Exercise data:
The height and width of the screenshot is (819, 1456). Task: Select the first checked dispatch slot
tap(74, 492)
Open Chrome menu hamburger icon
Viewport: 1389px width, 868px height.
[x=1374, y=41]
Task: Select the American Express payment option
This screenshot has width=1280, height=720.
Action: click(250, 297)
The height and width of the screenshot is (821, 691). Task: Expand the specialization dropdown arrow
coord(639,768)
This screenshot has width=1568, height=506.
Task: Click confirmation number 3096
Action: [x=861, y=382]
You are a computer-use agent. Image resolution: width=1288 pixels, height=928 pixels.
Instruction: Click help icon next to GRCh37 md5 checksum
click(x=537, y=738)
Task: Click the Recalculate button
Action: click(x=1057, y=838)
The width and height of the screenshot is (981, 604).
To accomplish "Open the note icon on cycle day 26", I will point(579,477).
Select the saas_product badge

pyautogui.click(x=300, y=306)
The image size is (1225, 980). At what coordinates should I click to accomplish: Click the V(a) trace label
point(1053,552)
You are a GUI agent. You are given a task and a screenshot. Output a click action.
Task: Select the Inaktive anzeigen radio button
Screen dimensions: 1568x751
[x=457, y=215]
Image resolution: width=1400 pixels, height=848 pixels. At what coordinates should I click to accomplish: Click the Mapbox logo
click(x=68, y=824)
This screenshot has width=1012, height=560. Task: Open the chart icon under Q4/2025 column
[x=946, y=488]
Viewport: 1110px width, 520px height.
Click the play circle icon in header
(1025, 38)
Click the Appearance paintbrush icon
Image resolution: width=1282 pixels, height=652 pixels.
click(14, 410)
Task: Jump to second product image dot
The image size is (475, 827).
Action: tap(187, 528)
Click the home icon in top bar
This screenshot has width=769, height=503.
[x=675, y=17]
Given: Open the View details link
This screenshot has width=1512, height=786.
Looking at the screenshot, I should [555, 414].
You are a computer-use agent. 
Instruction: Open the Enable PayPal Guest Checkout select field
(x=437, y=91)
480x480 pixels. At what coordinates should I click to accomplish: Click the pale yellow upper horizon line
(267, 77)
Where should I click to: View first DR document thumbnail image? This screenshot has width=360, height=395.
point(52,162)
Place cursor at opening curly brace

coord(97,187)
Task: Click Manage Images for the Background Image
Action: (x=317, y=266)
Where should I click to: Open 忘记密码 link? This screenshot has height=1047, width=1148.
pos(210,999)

Task instructions:
Show the lines of the records above that mention "computer".

Expected output:
You are a computer-use agent. Image resolution: width=1288 pixels, height=928 pixels.
You are a computer-use agent. 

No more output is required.